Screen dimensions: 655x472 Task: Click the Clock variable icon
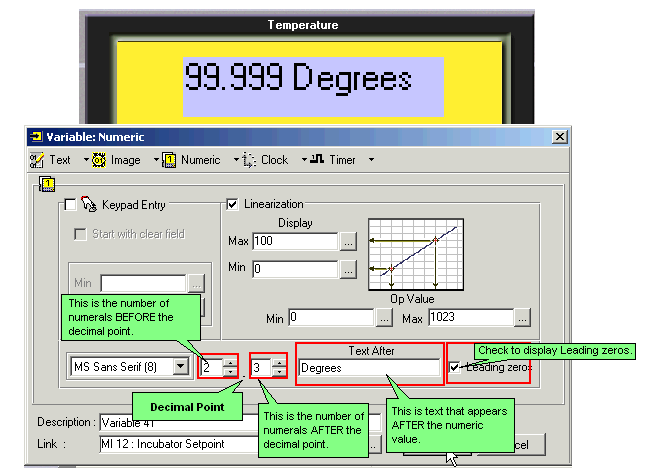[x=249, y=160]
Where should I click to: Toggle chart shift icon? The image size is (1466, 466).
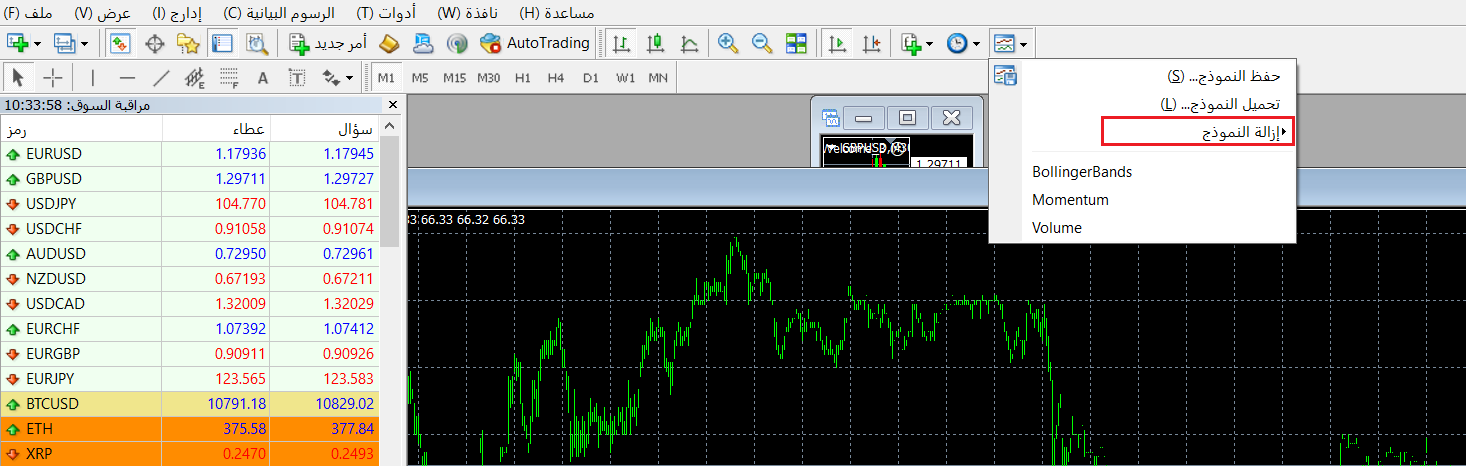[x=872, y=43]
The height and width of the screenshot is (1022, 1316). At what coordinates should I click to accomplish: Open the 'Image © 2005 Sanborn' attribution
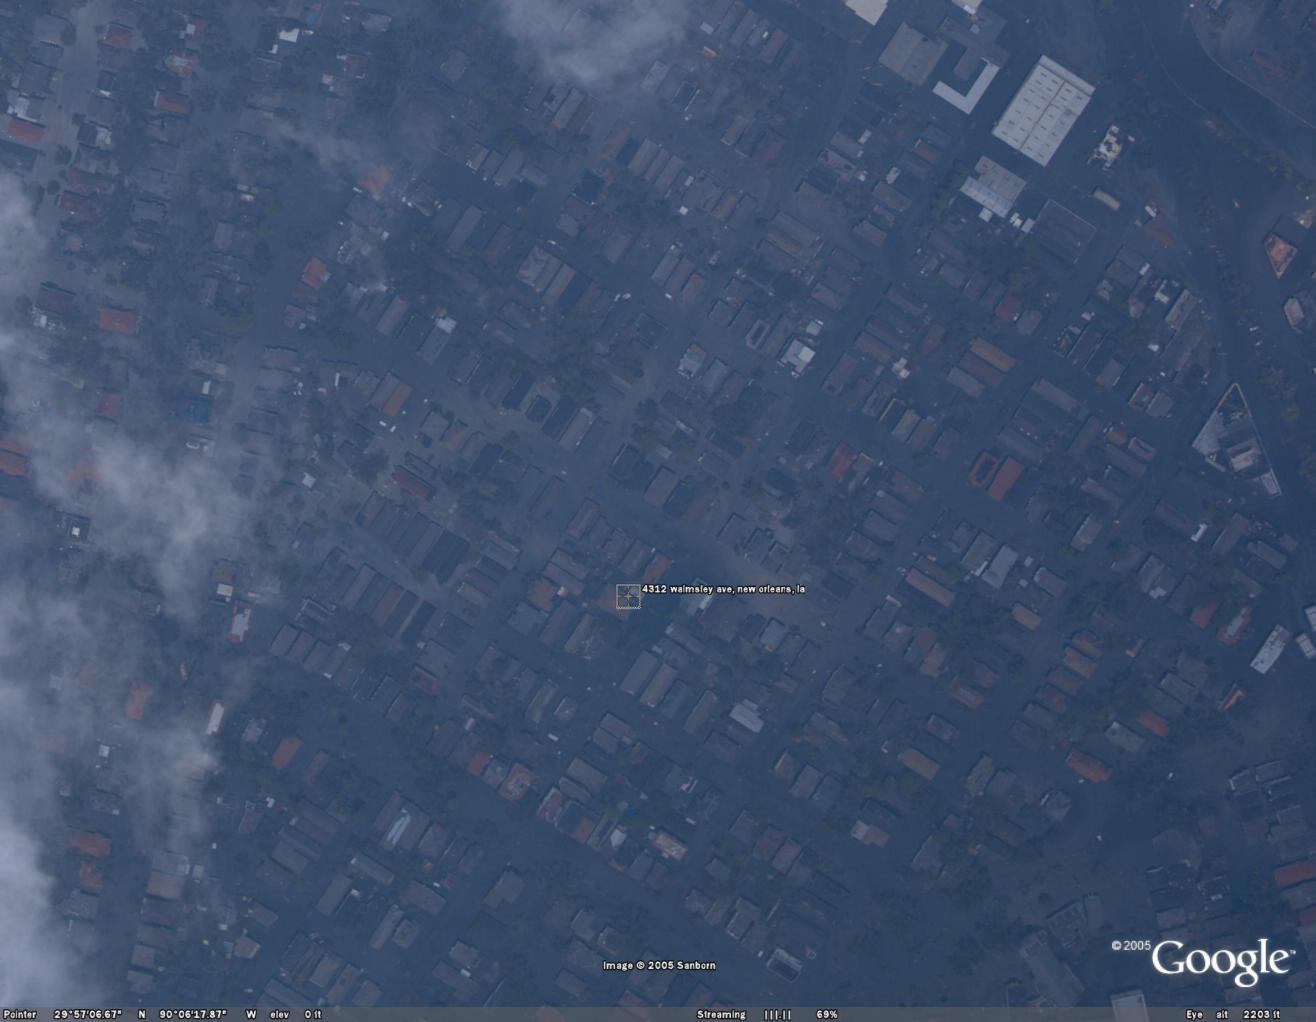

- [Your objective] I need the lines from the line holding "Where should I" through the end of the material, inclusive, restated word for word and without pictures.

- [Reply]
Where should I click to: Toggle chart shift icon? The image size is (1466, 466).
[x=872, y=43]
The height and width of the screenshot is (1022, 1316). At what coordinates should I click to accomplish: Open the 'Image © 2005 Sanborn' attribution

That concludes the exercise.